If the head to toe assessment concluded that there are no spinal or other fractures, you may consider pre-existing medical conditions. The trip leaders must always ask their participants about pre-existing medical conditions, their triggers and their medications. No trip should be undertaken without carrying the appropriate medications and knowing how to use it and what dose to apply.

If the patient presents extreme tiredness, severe thirst despite having drunk enough water, abdominal pain, nausea or vomiting, dizziness and loss of coordination, persistent headache, pale or sweaty skin and can seem drunk, they may suffer from diabetes. If the patient is conscious, give them sugar or equivalent unless they can monitor themselves and are familiar with how to proceed. If the patient is unconscious, place some little sugar on their fingertips and rub them against their inner cheek. Do not give them insulin. Monitor their functional vitals and be prepared to start CPR if they stop breathing.

If the patient presents swelling of the face, mouth, throat and eyes, redness of the skin over the chest and back, nausea and vomiting, breathing difficulty, dizziness and weakness or collapse, they may suffer from an anaphylactic reaction. If possible, find and give their prescribed medication (EpiPen or equivalent). To use an EpiPen, pull off the blue safety release from the top and place the orange end hard into the outer thigh so it clicks, and hold for 10 seconds. Place them in recovery position and rest. Monitor their functional vitals and be prepared to start CPR if they stop breathing.
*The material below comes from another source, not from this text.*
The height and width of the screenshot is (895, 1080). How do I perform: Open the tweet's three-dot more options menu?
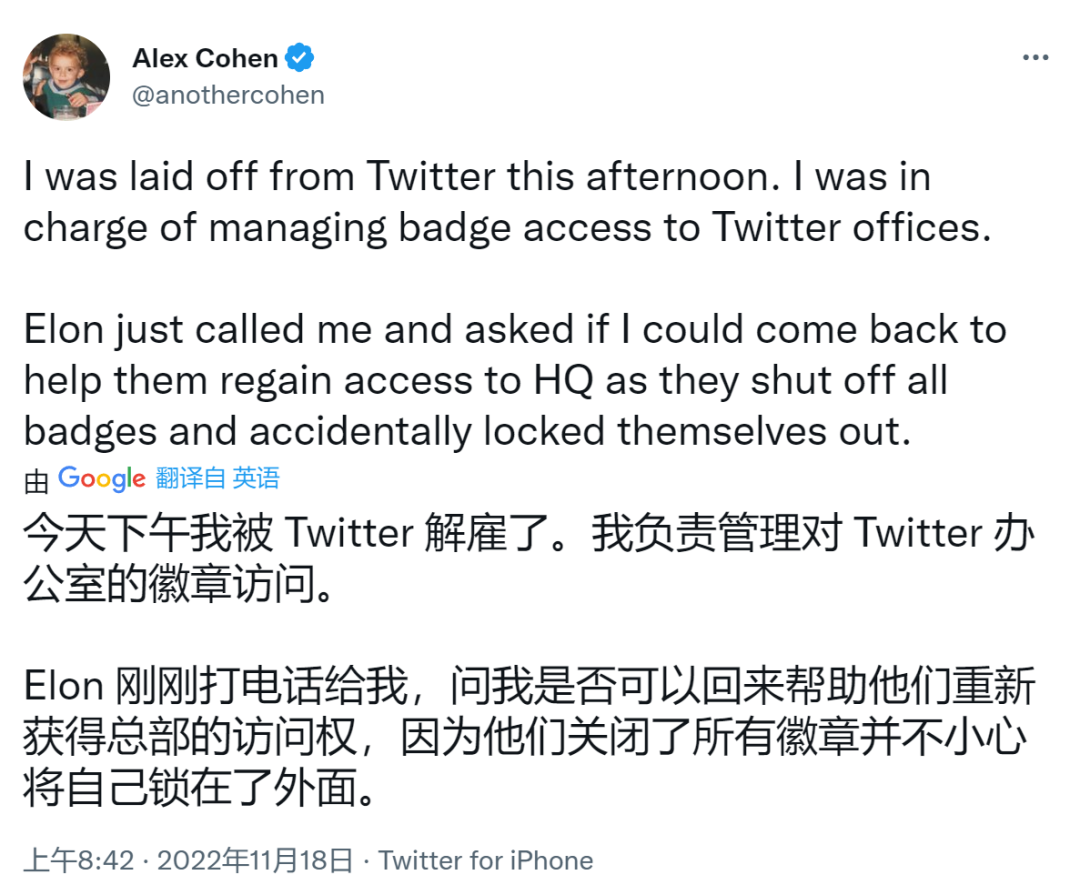click(x=1034, y=58)
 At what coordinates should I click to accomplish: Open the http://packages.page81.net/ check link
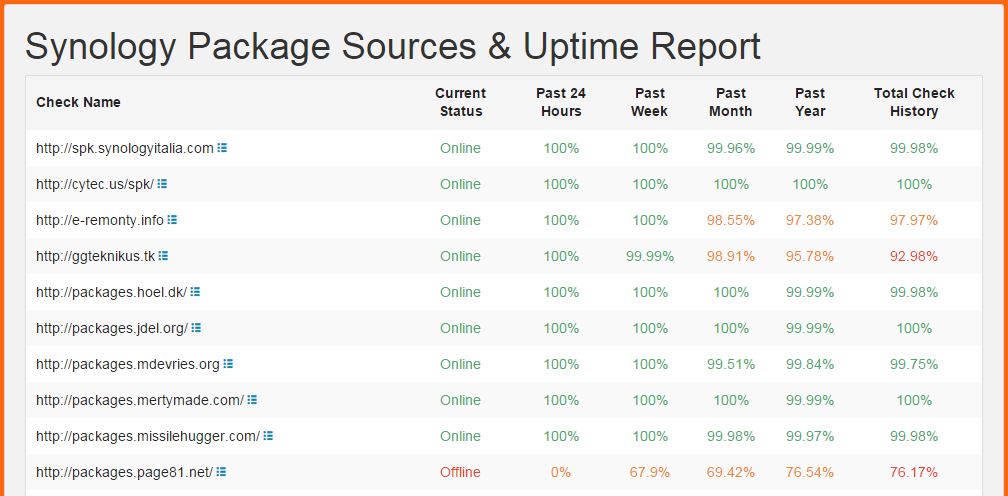point(125,472)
If the patient is unable to get enough air, short of breath, progressively become more anxious, focused only on breathing, coughing, wheezing, and their lips, earlobes and fingertips turn blue, they may suffer from an asthma attack. If possible, find and give their prescribed medication (puffer or equivalent - 4 inhalations every 4 min), sit them upright, make sure they take long, deep breaths and stay calm. If possible, get away from the trigger. Monitor their functional vitals and be prepared to start CPR if they stop breathing.

  • Scenario: Bites

If the head to toe assessment concluded that there are no spinal or other fractures, and there are no symptoms of pre-existent medical conditions, you may repeat the head to toe assessment again looking for bites. You may recognise a bite for pain and swelling around the bite, an altered sensation (e.g. pins and needles), blurred vision, muscle weakness or paralysis, or a possible anaphylactic reaction.

Bites may cause just a physical injury (dogs, most ants, most spiders, most mosquitoes, etc.). In this case, you may treat the bite as a regular wound: clean the area and apply a wound pad and a bandage. Depending on the type and size of the bite, beware of possible infection or severe bleeding and treat accordingly.

Bites may also cause a physical injury plus a venomous injection (some bees, wasps, spiders and snakes). In this case, the venom must be stopped and prevented from getting to your blood, and therefore your heart and brain where it may cause heart or brain arrest and imminent death. For any venomous bite, the priority is to keep the patient completely still and relaxed, so their muscles do not perform any work to prevent the lymphatic system from moving the venom around the body. If the bite comes from a bee or wasp, remove the barb immediately and apply a compression bandage. If the bite comes from a snake or a spider, use a compression bandage. To apply a compression bandage, start from the bite to the fingertips, then from the fingers back to the shoulder, and from shoulder back to the bite.